Le service juridique du Conseil, quant à lui, a tranché : l'article 114 est justifié, à condition de préciser la manière dont certaines dispositions, comme celles touchant aux médias publics ou aux concentrations, visent à améliorer le fonctionnement du marché intérieur.
Médias publics
Pour invoquer l’article 114 du TFUE, l’acte juridique doit réunir trois conditions : - les divergences nationales compromettent le fonctionnement du marché intérieur ; - l’acte a pour objectif explicite d’y remédier ; - il n’existe pas d’autre base juridique appropriée.
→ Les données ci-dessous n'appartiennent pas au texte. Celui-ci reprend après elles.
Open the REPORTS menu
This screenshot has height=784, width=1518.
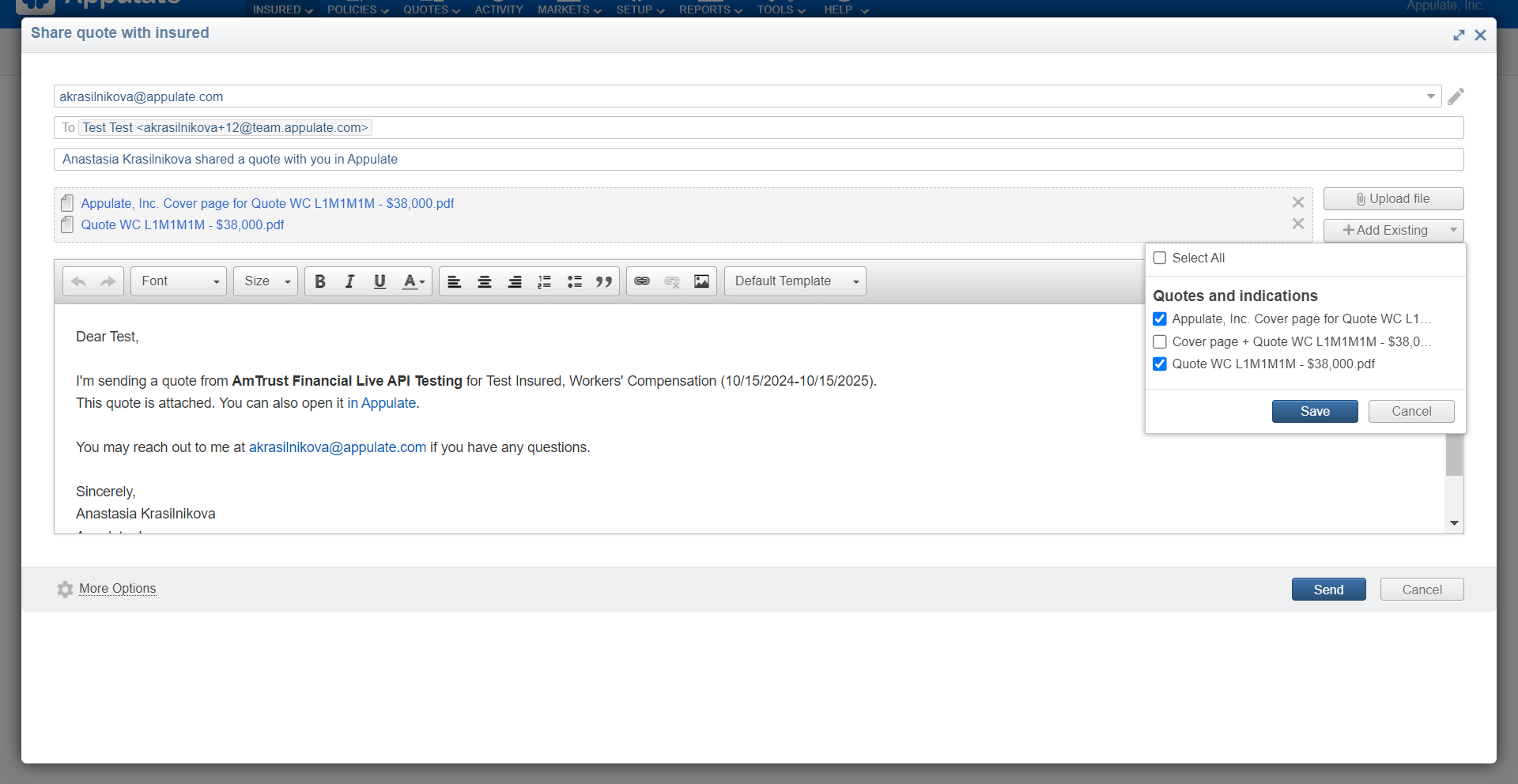[x=710, y=9]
L’EMFA peut donc protéger le pluralisme, pour autant que cela s’inscrive toujours dans une perspective de marché intérieur.
Néanmoins, selon le service juridique, les dispositions relatives à l’indépendance des médias publics ne répondent pas à ces conditions en l'état.
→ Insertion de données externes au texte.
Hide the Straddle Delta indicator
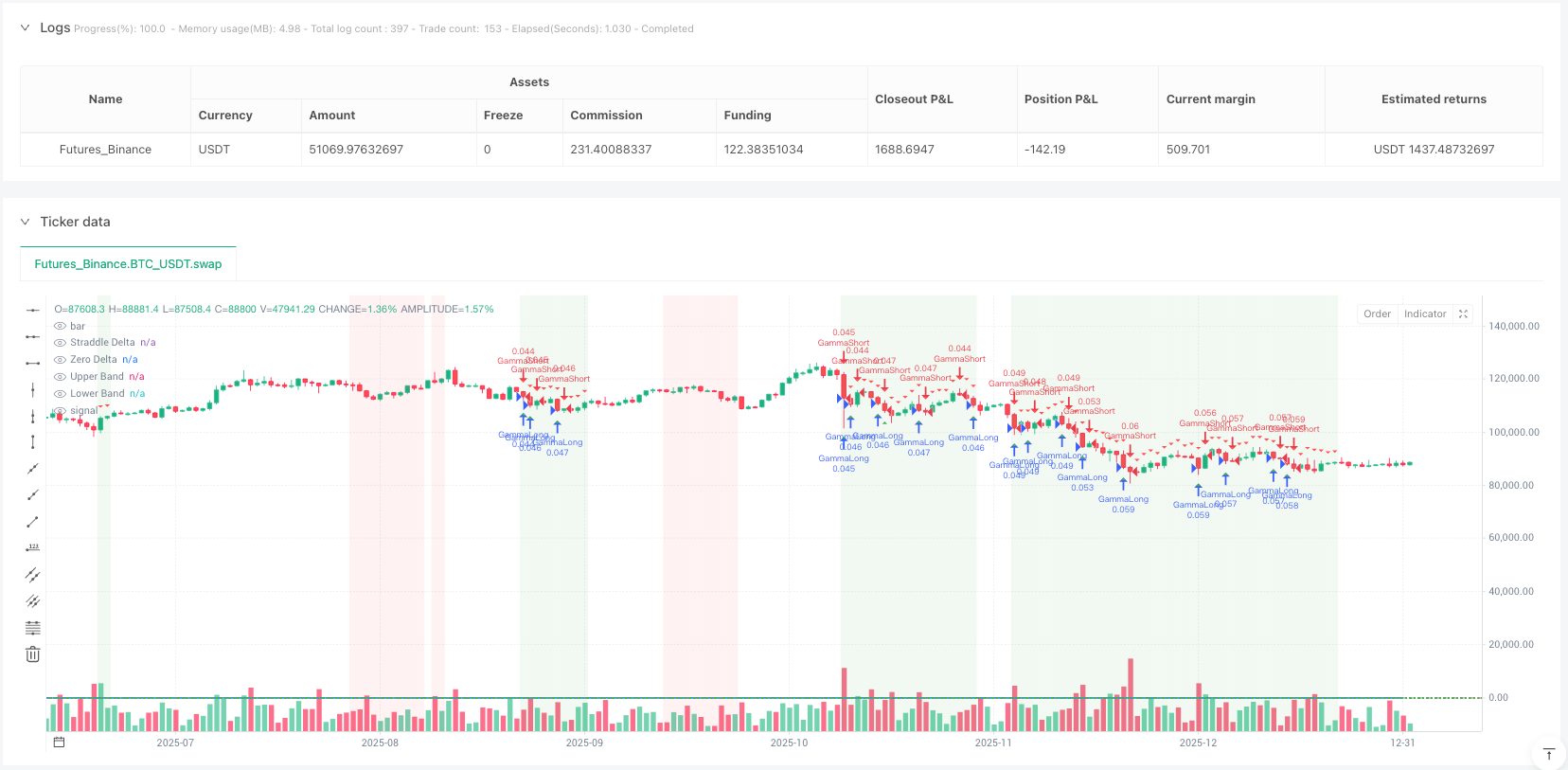Viewport: 1568px width, 770px height. [61, 343]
D’une part, il reconnaît que l’absence d’harmonisation du financement des médias publics entraîne des distorsions de concurrence (un média bénéficiant de financements publics, mais ne remplissant pas sa mission d’intérêt public entre en compétition avec des médias privés). Il note toutefois que l’EMFA n’a pas vocation à corriger cette situation, mais à éviter un sous-financement des médias publics.
D’autre part, la Commission européenne défend la nécessité de légiférer sur l’indépendance des médias publics pour éviter des ingérences, notamment politiques. Or, pour le service juridique, il faut préciser en quoi ces mesures traitent surtout des obstacles au marché unique.
Concentrations
Le contrôle des concentrations médiatiques pose des questions analogues. En effet, la Commission estime qu’étant donné le rôle des médias dans la formation de l’opinion publique, les États membres doivent évaluer l’incidence des concentrations médiatiques sur le pluralisme ou l’indépendance éditoriale.
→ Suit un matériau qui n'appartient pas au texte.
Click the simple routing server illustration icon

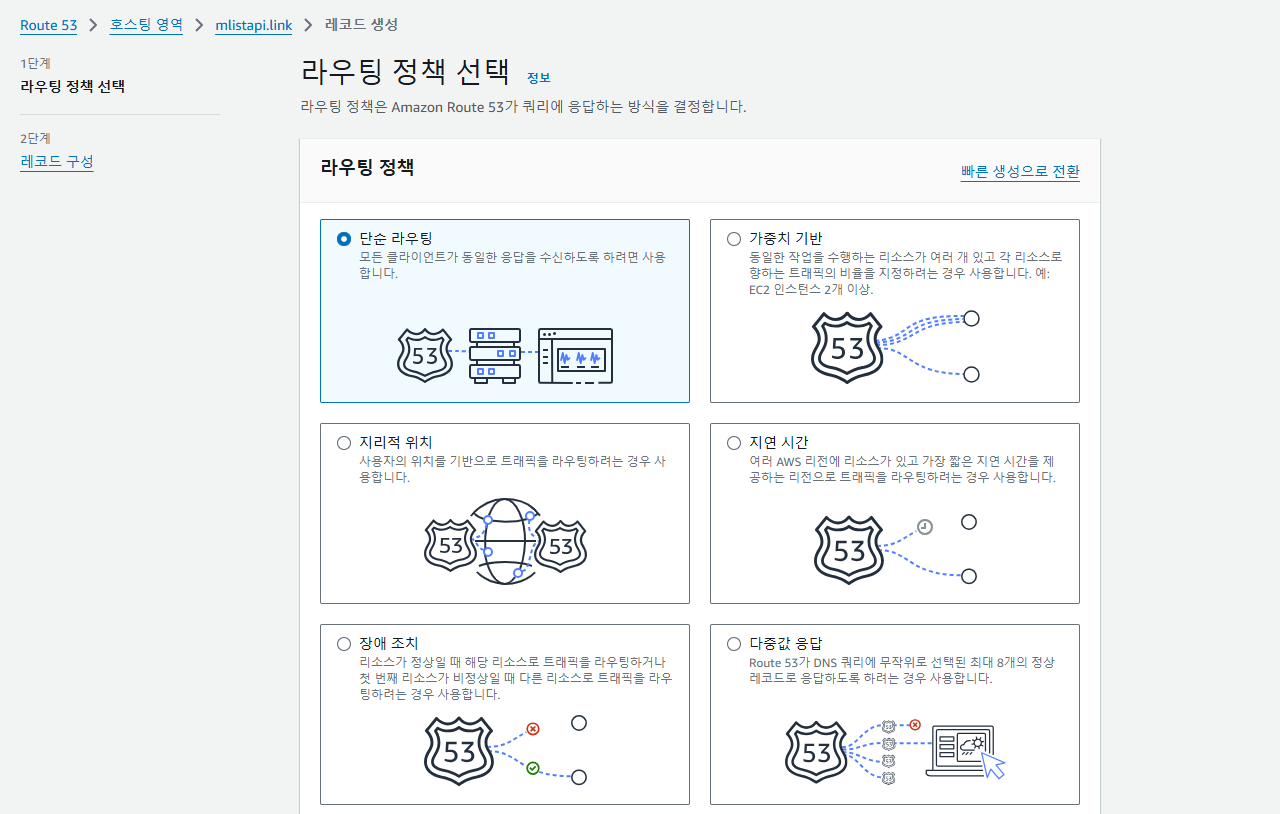(495, 356)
Le service juridique du Conseil, quant à lui, souligne que rien n’indique que les différences de législations représentent un obstacle à la libre circulation des services médiatiques ni provoquent une distorsion de la concurrence. Il invite donc à expliciter la nécessité d’examiner les concentrations sur le marché médiatique de manière harmonisée en s’appuyant sur des affaires telles que le rachat de Mediaset par Vivendi (EUROPE 12552/25).
Presse écrite
Par ailleurs, le service juridique appelle à préciser comment la fragmentation des législations en matière de presse écrite touche le marché intérieur de l'UE. Dans le texte actuel, cette analyse est essentiellement réservée au secteur audiovisuel alors que l’EMFA touche tous les types de médias.
Selon lui, « il est possible d’argumenter que la ligne de démarcation entre les services de médias audiovisuels et non audiovisuels est de plus en plus difficile à tracer » en raison du développement du contenu en ligne.
Enfin, le service juridique estime que l’UE peut légiférer sur les médias, à condition de le faire dans le cadre de ses compétences (ici, le marché unique) ainsi que dans le respect de la diversité culturelle et linguistique.